私のGR

☆GRと白黒フィルムの日々がひどくなつかしく思いだされるときがある。右手がGRの鋳物の感覚を恋しがって困ることもある。縦に構えればあつらえたようにぴったり親指の位置にシャッターがあったのだ。架空のGRでもいいから手に持ちたい。

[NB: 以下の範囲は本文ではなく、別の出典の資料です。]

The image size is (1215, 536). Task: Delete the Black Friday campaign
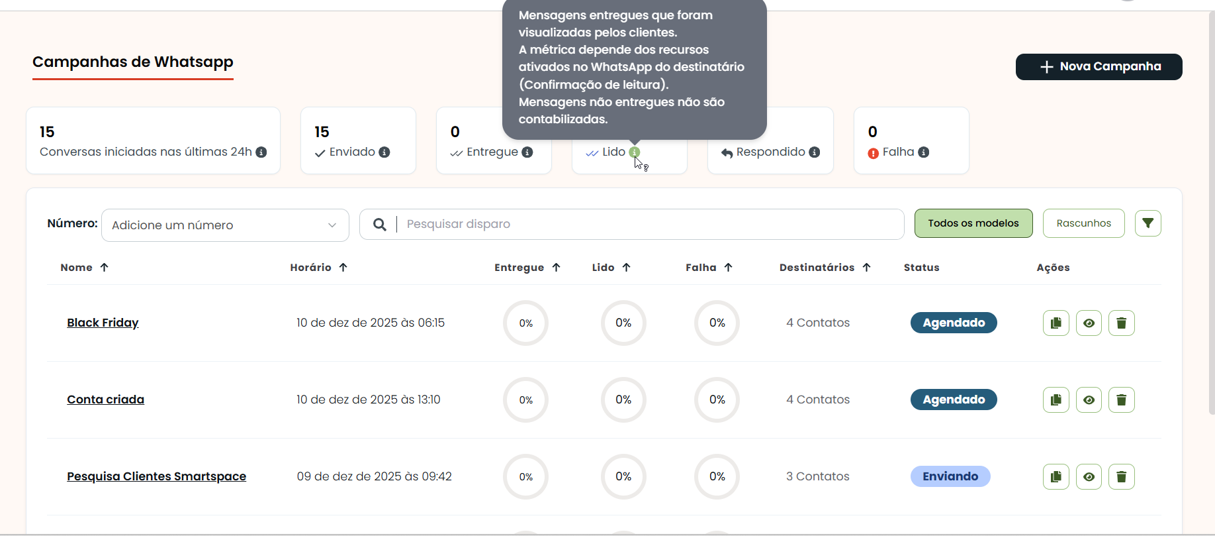pyautogui.click(x=1121, y=323)
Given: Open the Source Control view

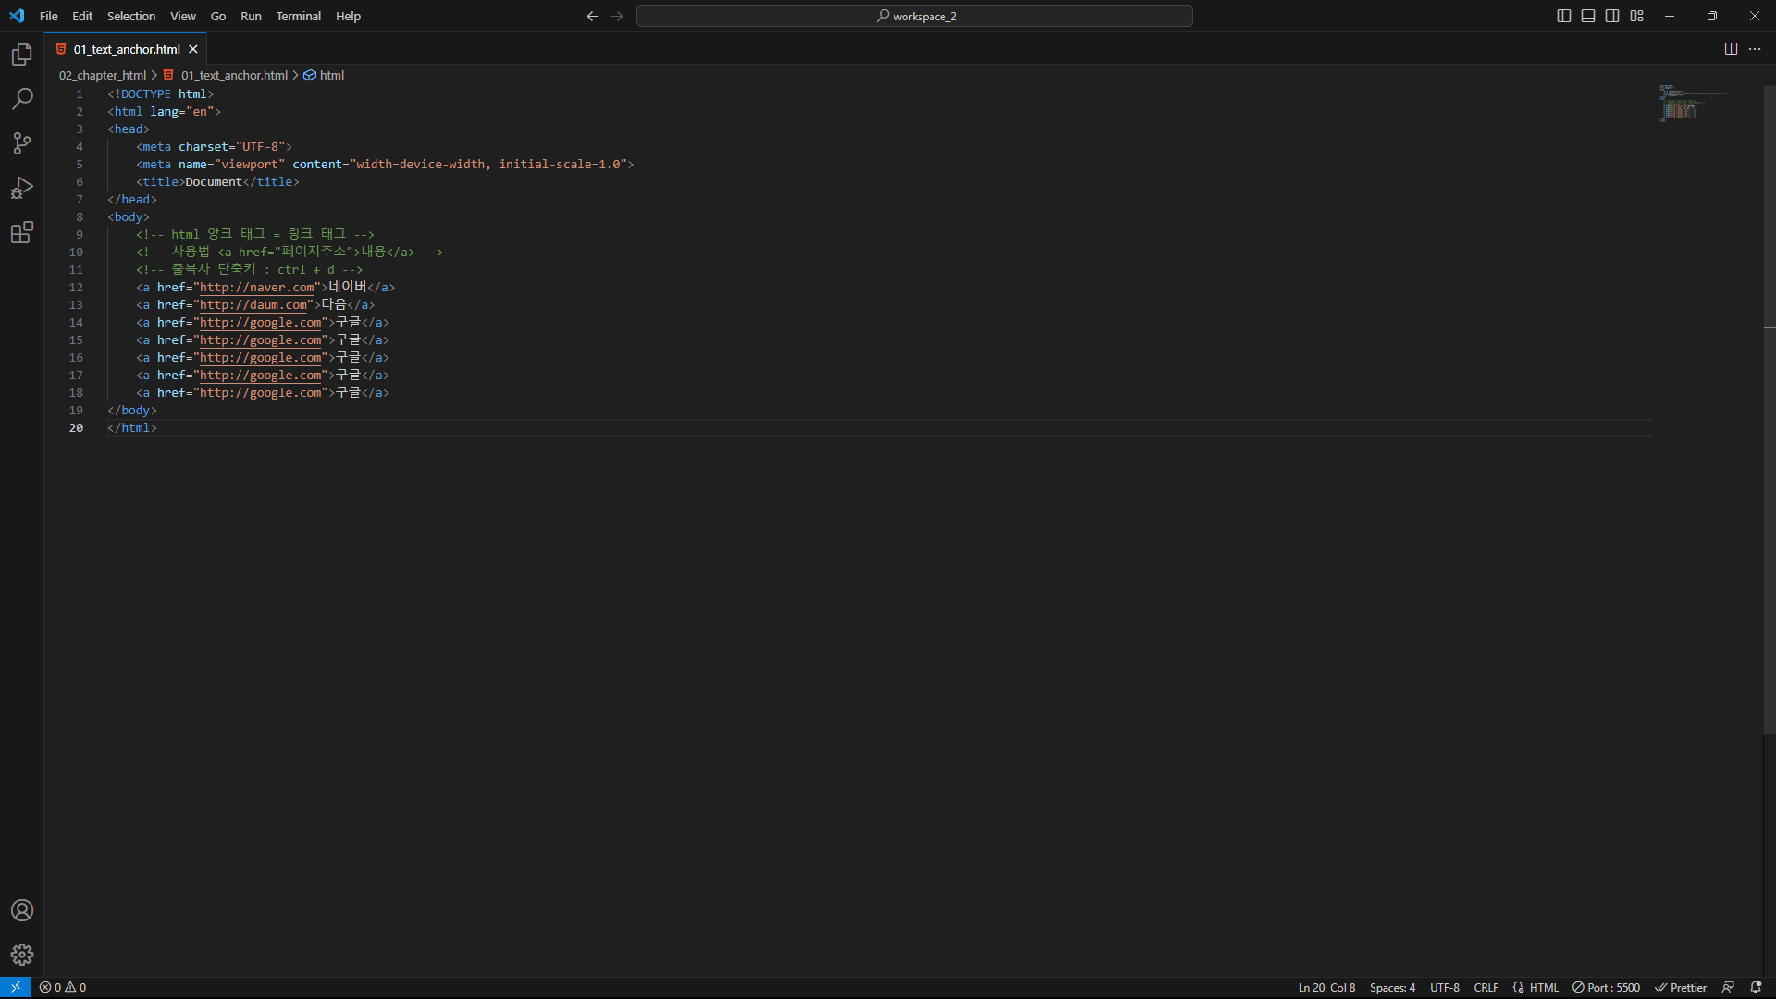Looking at the screenshot, I should pyautogui.click(x=22, y=143).
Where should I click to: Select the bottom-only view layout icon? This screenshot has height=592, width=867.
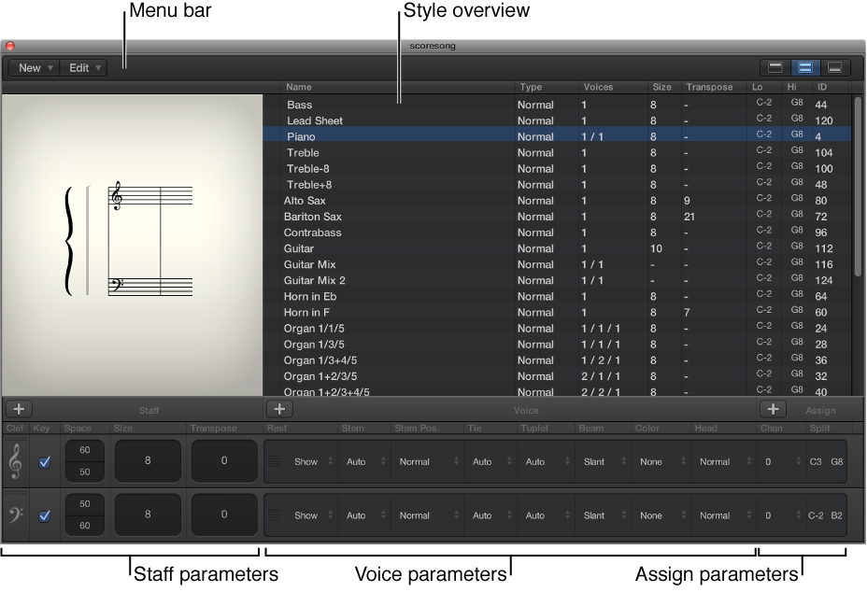[x=835, y=67]
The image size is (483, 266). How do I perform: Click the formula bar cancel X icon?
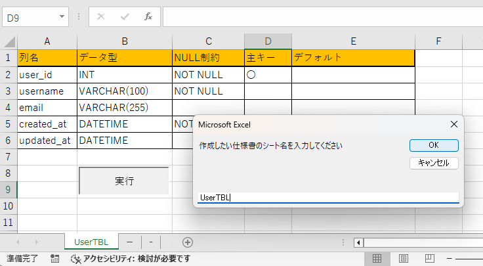point(101,16)
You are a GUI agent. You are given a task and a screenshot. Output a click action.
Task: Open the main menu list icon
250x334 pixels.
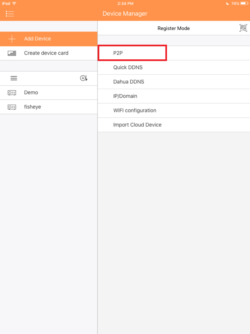(10, 14)
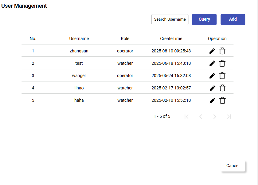Cancel the User Management dialog
Screen dimensions: 258x185
click(233, 166)
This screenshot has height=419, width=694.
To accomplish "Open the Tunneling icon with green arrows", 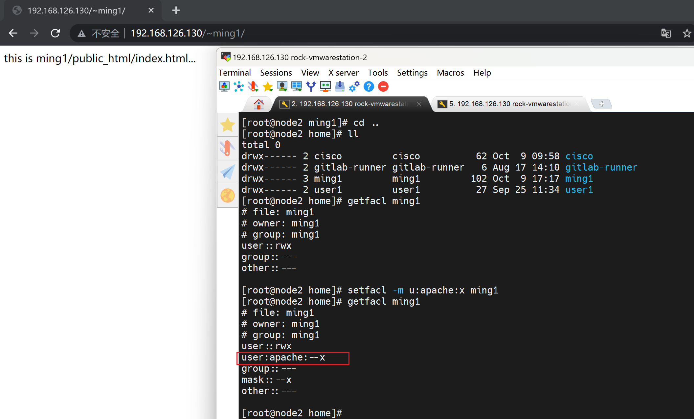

☆あのGRで何枚の写真を撮ったか、そのためにどれだけの距離を歩いたか。暗くて撮れなくなるまで撮るのは毎度のことだった。疲れてふらふらになるまで撮るのも当たり前だった。36枚撮りを10本以上ポケットに入れたのに足りなかったこともあった。GRを右手に握ったままポケットに入れて息があがるまで「獲物」を探し歩き、獲物を見つけた瞬間立ち止まり息を止めてシャッターを押し、撮り終えるとその場から逃げるようにすぐまた歩きだす。このくり返しだった。迷子になることも多かったため小さな住宅地図も携行したが、とにかくGRと私はいつも「二人きり」だった。

☆いま私のGRはどこでどうしているのだろう。

音楽に専念しようと、部屋で眠っていたGRを手放すことに決め、そのころよく行っていた或る写真ギャラリーの主(GR愛用者)に思い切って進呈したのだが、その後ギャラリーは消滅、ギャラリーの主の消息もわからないままだ。ギャラリーの書架にあればいつでも見られると思い、桑原甲子雄など、気に入りの写真集も贈呈したのだが、もう二度と見ることができなくなってしまった。せめて大事にされていればいいが、GR。

☆GRは、私に写真を撮らせてくれた立派なカメラだった。ISO1600の白黒フィルムで真っ昼間から撮影するバカな私につきあってくれた「恩人」のことが未だに忘れられなくて困っている。